Consider alternatives before going ahead with K-Rail, experts urge Kerala govt

CG Sankar

“In the DPR, the state government concluded that the existing railway lines can achieve a maximum speed of 45kilometers per hour. This is just by comparing the present condition of existing railway networks in Kerala as there are a whole lot of flaws to be corrected."

RVG Menon

Kochi: Normally, not all budget promises are fulfilled. If the assurances in the Union Budget 2022 find their way, the nation will have integrated and seamless connectivity soon.

Notably, the Ministry of Railways gets Rs 1,40,367.13 crore in the 2022 Union Budget, which is Rs 20,311 crore more than the revised figures of the previous fiscal, with a capital expenditure of Rs 2.45 trillion.

The budget proposes to revive, a 2,000-kilometre railway network with 'world-class technology' for safety and capacity augmentation. Software-driven engines, lightweight coaches and machinery and most modern amenities will hopefully lift our railways to world-class standards.

Four hundred new-generation 'Vande Bharat' trains with better energy efficiency and passenger riding experience will be developed and manufactured during the next three years. One hundred PM GatiShakti Cargo Terminals for multimodal logistics facilities will be developed during the next three years.

Innovative ways of financing and faster implementation will be encouraged for building metro systems of appropriate type at scale. Multimodal connectivity between mass urban transport and railway stations will be facilitated on priority. The design of metro systems, including civil structures, will be re-oriented and standardized for Indian conditions and needs.

The budget promises have come at a time when Kerala is divided over the proposed semi high-speed SilverLine, an ambitious project of the state government. A section of people has already come out against the project citing that it is not cost-effective and environment-friendly.

A sum of Rs 1.5 lakh crores is expected to be required to finish the project by 2025, an unofficial deadline of the project. However, the government estimate is only nearly half of this.

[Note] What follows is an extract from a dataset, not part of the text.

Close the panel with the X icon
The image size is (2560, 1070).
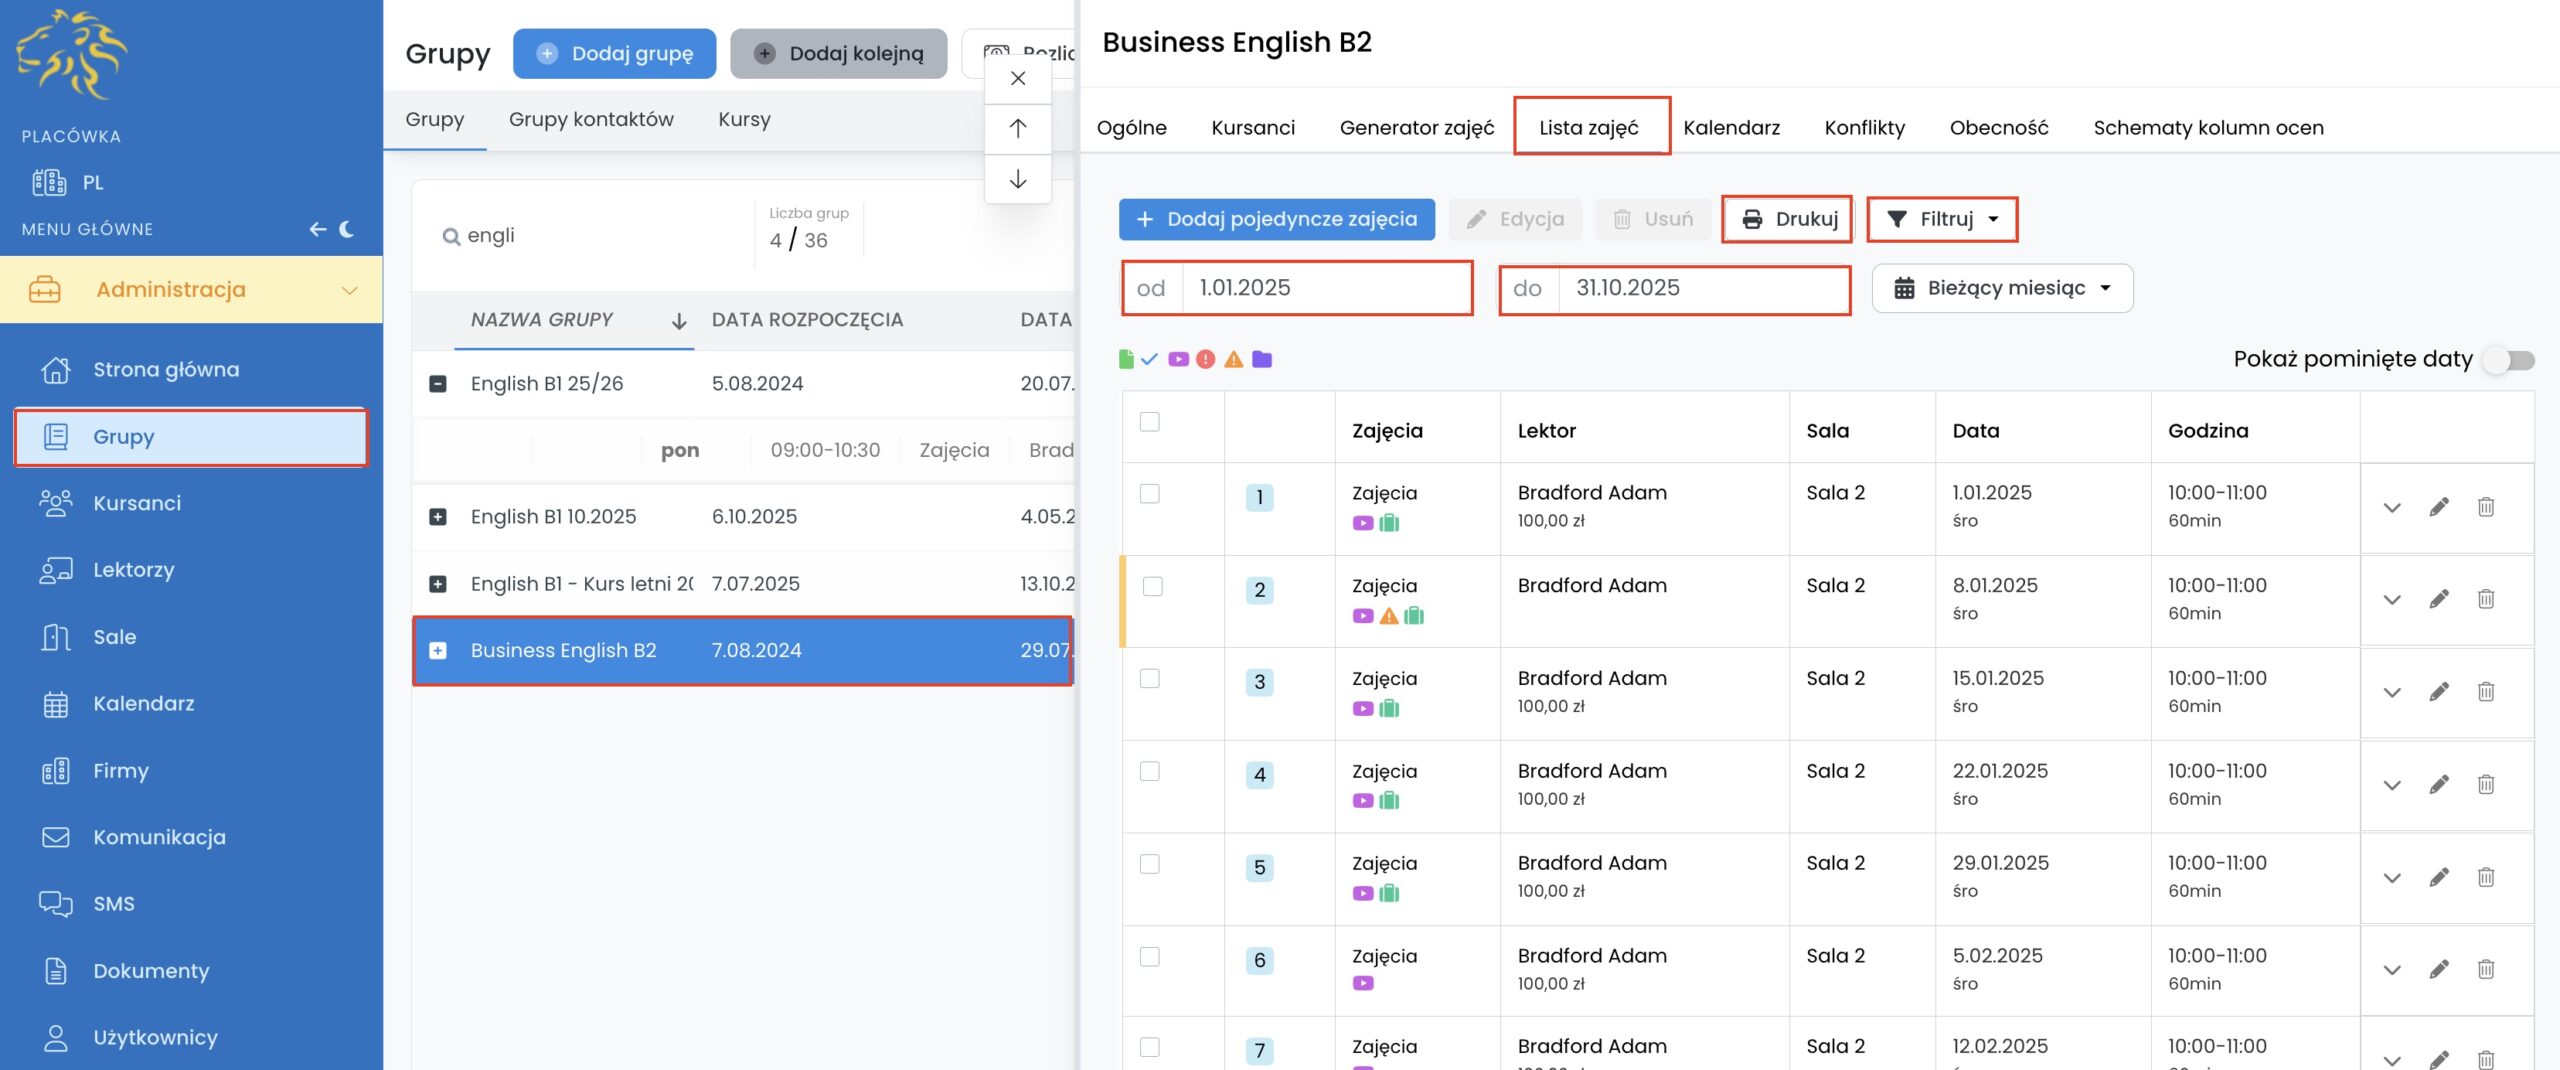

Soon after the state government came up with the proposal, experts urged the government to look for alternatives first before going ahead with the project.

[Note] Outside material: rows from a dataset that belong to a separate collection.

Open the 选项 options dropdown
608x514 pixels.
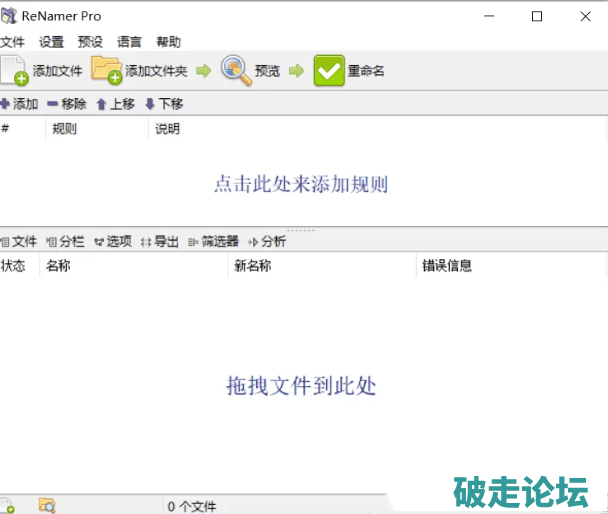coord(113,241)
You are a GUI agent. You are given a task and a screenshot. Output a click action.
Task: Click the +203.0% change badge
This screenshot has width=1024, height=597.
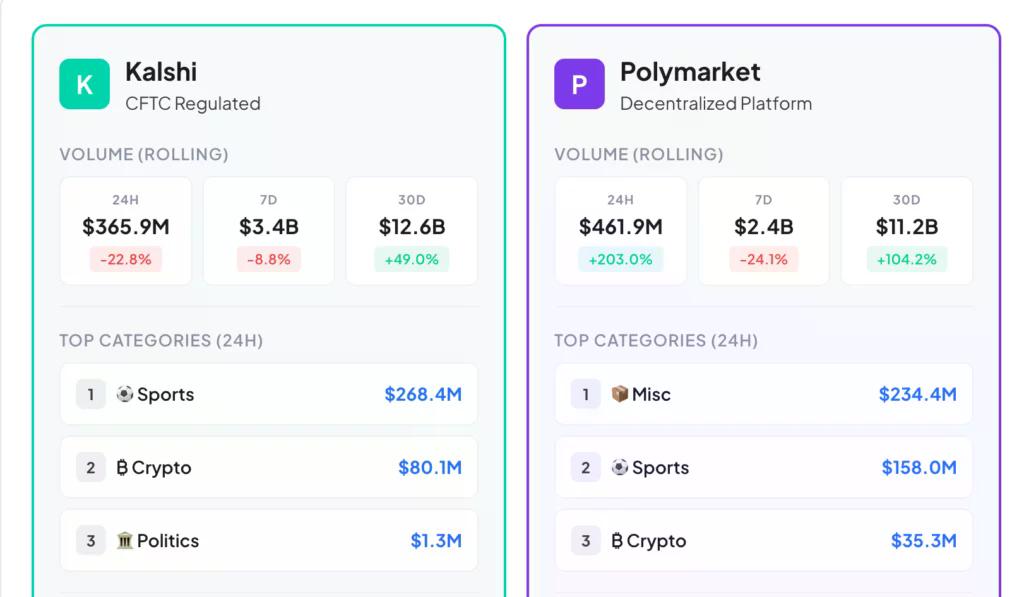620,259
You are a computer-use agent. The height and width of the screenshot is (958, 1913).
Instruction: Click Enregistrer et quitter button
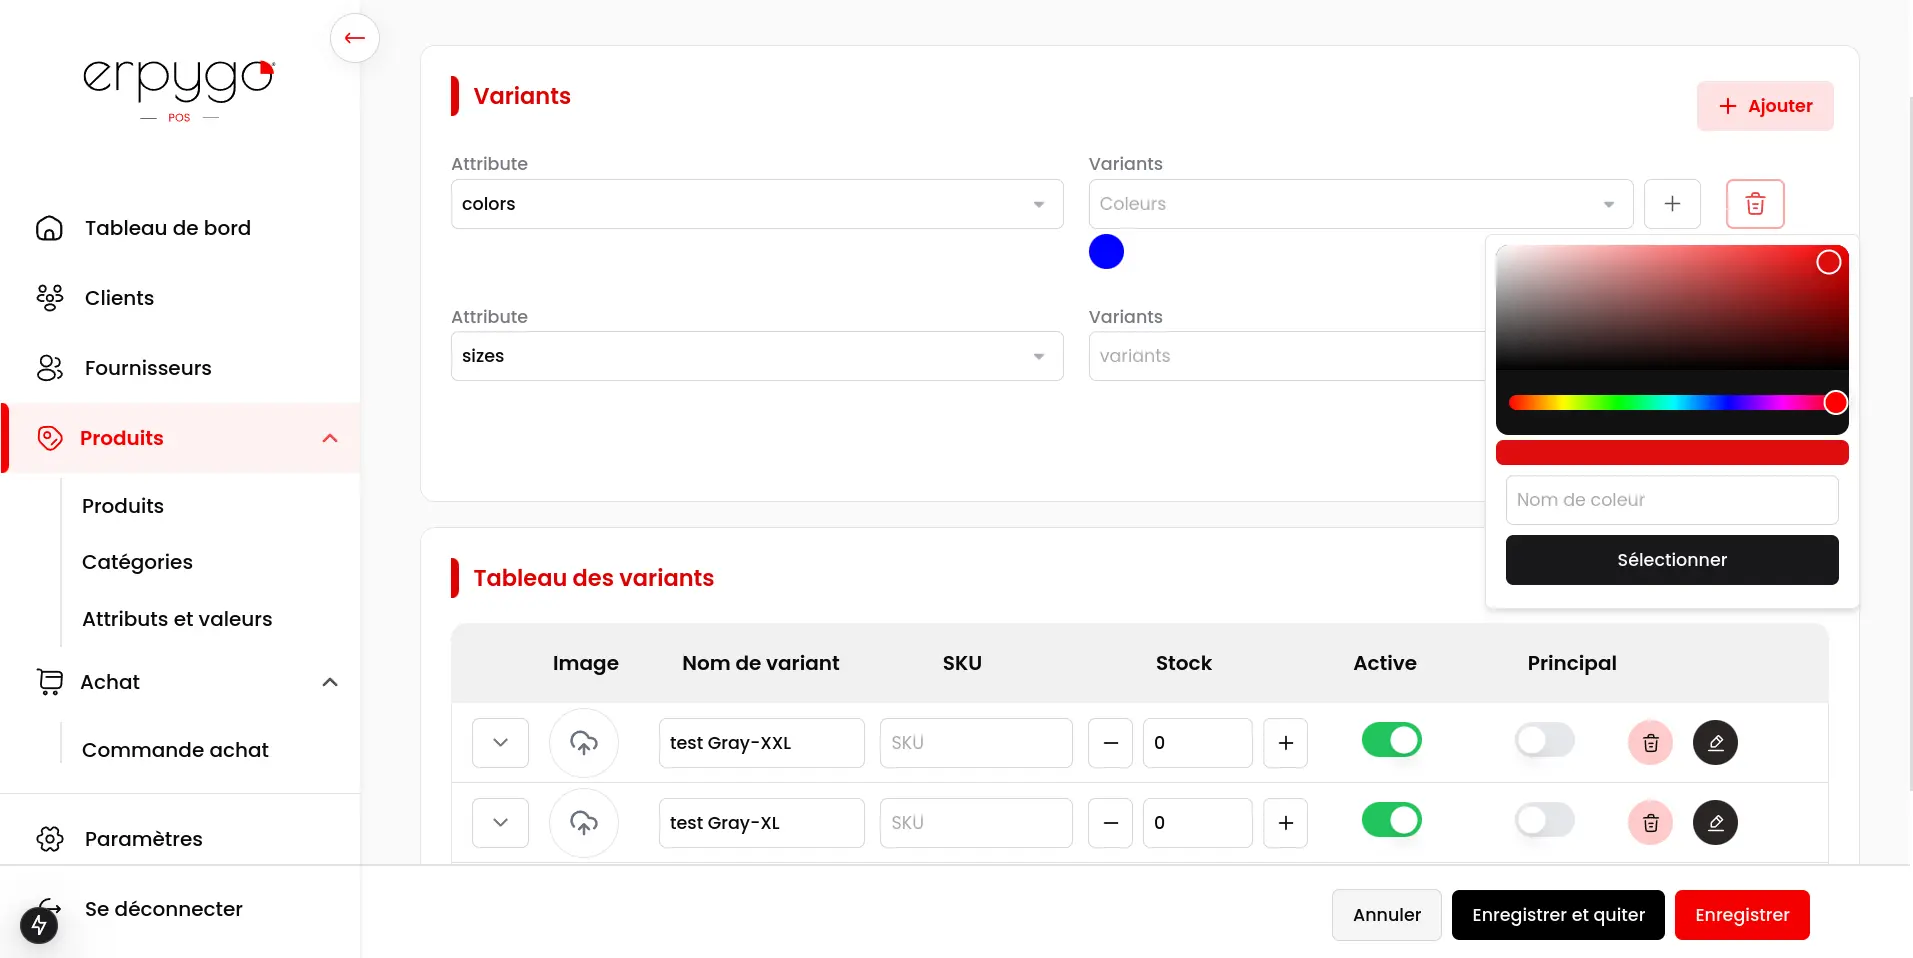[1557, 915]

The state government proposes that the 529.45 km semi high-speed rail corridor connecting Kasaragod and Thiruvananthapuram eases the transport between the north and south ends of the state and reduces the total travel time to less than 4 hours, compared with the present 10 to 12 hrs.

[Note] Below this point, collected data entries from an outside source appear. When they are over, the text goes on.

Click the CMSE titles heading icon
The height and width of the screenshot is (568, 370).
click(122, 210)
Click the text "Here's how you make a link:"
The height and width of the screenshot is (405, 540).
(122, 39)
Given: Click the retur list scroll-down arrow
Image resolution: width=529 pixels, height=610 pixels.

“By spending a huge amount, the state government may make the K-Rail project a reality by running it parallel to the existing railway lines. By the time K-Rail is done, the central government may revive its railway transport. The budget proposes to fence the entire railway lines and introduce software-driven engines and lightweight coaches and other machinery. Once it becomes a reality, the central government will be in a position to offer better services at a cheaper rate; which may not be possible for the state government. The state may run it on loss for days, but gradually there will be a day the state government will have to stop it completely,” said an expert who wants to remain anonymous.

So, the wise decision is to support the central government to have better transportation by making use of the existing facilities and systems, he added.

Going by the words of the managing director of K-Rail, the fare of its services may be Rs 2.5 per kilometre, which is equal to the 'third-AC' fare of railways.

The state government has been criticised for the lacklustre attitude in considering alternative ways before going ahead with the project.

“In the DPR, the state government concluded that the existing railway lines can achieve a maximum speed of 45kilometers per hour. This is just by comparing the present condition of existing railway networks in Kerala as there are a whole lot of flaws to be corrected. If they are done, we can run trains at a speed of 200km/hour or above,” said Dr RVG Menon, former Principal of Government College of Engineering.

RVG Menon
RVG Menon

First of all, there are nearly 600 curves in the existing railway lines and the doubling of tracks has not been completed for years now, he added.

“Lack of enough land is the key reason pointed out by the concerned officials of the Railways for their inefficiency in straightening the path and also finishing the doubling works. The state government has been complaining that the central government has been neglecting the state in railway development. It has to be done in cooperation. The Tamil Nadu state government may not accept the central government in many aspects but by exerting pressure they achieved many things and their railway networks and signalling systems are way ahead of ours. The state government has already started laying survey stones for acquiring land for the K-Rail project. If the state government has shown the same willpower in acquiring land for developing the existing rail networks, doubling works of railway networks could have been finished and the curves could have been straightened,” added Menon.